Collected data entries:
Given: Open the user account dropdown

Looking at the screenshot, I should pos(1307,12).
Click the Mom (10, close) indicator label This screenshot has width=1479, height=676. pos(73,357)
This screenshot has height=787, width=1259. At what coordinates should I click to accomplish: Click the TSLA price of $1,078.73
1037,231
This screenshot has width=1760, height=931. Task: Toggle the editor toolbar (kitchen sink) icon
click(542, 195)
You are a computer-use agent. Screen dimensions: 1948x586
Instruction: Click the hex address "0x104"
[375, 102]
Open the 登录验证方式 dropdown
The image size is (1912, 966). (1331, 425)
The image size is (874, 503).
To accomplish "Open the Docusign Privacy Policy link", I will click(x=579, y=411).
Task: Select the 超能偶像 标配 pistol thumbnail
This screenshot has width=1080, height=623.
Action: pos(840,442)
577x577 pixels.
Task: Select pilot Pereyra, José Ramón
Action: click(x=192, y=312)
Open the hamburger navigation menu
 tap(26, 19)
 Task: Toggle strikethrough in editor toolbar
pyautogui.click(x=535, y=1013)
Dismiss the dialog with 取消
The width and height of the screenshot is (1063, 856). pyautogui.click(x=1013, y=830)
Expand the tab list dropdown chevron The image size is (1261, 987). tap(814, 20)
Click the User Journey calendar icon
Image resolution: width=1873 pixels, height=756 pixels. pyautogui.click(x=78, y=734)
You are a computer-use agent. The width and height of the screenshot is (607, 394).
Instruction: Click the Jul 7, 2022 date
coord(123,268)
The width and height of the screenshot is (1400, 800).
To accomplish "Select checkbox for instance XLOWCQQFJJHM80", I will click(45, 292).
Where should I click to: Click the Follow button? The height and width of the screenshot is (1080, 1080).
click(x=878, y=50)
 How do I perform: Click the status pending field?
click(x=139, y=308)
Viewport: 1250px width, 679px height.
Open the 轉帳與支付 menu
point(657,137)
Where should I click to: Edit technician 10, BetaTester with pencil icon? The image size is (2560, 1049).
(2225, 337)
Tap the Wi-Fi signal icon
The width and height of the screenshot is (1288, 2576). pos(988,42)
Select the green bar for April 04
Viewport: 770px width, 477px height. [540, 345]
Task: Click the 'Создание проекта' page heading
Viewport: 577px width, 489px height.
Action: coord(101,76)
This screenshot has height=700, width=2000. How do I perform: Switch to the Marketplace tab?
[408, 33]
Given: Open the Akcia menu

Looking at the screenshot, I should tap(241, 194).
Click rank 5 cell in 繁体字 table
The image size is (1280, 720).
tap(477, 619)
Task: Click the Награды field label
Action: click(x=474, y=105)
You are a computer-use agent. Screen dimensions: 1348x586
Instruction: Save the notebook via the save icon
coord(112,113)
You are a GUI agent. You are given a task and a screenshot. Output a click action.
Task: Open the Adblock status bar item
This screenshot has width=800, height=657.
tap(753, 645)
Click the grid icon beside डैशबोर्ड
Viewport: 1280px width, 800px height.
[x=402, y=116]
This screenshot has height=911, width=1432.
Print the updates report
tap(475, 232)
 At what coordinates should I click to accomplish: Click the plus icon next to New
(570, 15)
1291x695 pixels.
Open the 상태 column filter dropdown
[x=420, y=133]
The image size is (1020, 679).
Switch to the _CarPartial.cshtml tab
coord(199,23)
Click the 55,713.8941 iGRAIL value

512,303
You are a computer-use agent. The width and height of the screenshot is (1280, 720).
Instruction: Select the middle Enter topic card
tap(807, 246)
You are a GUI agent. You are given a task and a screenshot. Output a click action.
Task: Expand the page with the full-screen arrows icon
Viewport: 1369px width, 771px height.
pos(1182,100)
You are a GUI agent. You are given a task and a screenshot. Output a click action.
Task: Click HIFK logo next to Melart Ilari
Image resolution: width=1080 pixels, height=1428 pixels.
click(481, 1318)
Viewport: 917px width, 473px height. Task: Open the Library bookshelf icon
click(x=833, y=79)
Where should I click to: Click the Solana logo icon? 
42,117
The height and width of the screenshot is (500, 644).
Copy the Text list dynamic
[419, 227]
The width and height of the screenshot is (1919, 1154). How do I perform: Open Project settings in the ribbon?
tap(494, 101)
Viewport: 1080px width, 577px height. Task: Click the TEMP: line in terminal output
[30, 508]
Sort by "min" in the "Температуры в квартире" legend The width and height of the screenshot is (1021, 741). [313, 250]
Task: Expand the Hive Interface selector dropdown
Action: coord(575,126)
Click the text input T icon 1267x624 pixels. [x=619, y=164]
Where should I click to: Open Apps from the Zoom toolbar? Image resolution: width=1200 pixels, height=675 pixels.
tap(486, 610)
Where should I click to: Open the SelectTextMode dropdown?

Exercise = Each line of the data above containing the string "dimensions" is to be copied.

Problem solution =
You are a computer-use agent. Screen dimensions: 1948x586
You are a computer-use agent. Screen dimensions: 1348x586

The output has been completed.